The prayers recall the promise of resurrection come the return of the Messiah, Jesus Christ, known as the second coming.

The prayers tend to conclude with the Lord’s Prayer.

The Burial or Cremation

It is traditional in Christianity for the funeral to end with the burial or either the coffin or the ashes the following cremation depending on which one a person chose. If cremation is the preferred method of dealing with the body, a person’s ashes are typically scattered in the holy ground of the churchyard or in the crematorium’s Garden of Remembrance. The ashes may also be buried a few days following the funeral with its own brief service.

There are no commandments in Christianity that forbid either traditional burial or cremation. In the past and other, older religions, such as Judaism, cremation is not approved of as it is believed that cremation means that a person cannot be resurrected o the Day of Judgement. The Apostle’s Creed states “I believe in…the resurrection of the body”.  However, Christians adhere to St Pauls teaching that, “On earth, it is a physical body but in heaven, it will be a spiritual body”.

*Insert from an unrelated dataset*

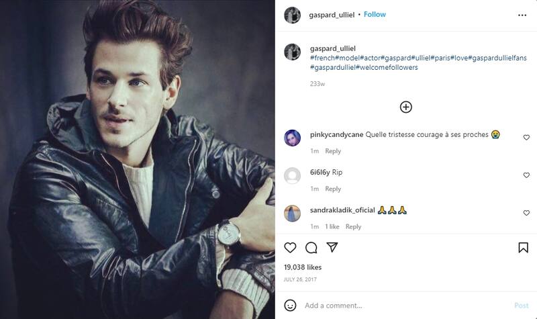View the 19,038 likes list
This screenshot has width=537, height=319.
tap(303, 267)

At the crematorium, more prayers are said and the coffin is taken to be cremated. Once completed, the ashes are returned to the relatives and loved ones to be buried or scattered in a chosen location.

Alternatively, at a burial site the body is lowered into a grave in a cemetery to then be covered with earth, all of this witnessed by the mourners. A gravestone will later be placed on top, marking the spot and giving some details of a person’s life.

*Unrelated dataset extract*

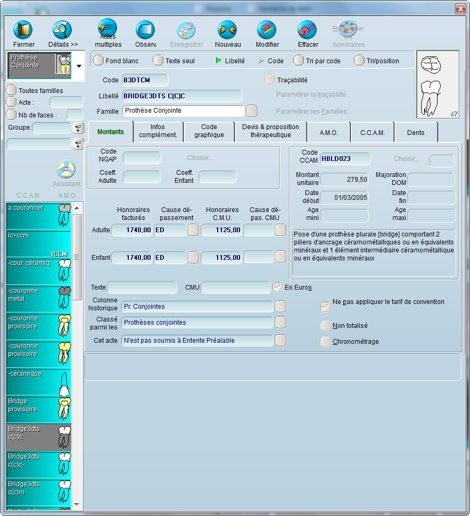Switch to the C.C.A.M. tab

(372, 132)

Either way, at both services the priest or minister will recite “We commit this body to the ground, earth to earth, ashes to ashes, dust to dust”. This is supposed to evoke a reminder to the witnesses that we are all human and made by God in his image.

Given the expense of a funeral or cremation, we are pleased to help your compare funeral plans to save money long-term.


It is extremely common for people to send flowers to the mourners of the deceased. The flowers are meant to represent the beauty of the world in which the person is going to enter (Heaven).

Both at the funeral service and in the home, candles are lit to remind fellow Christians that Jesus was the light of the world and to welcome his presence. Thanks to Jesus, all Christians can be saved from worldly sins and go to heaven.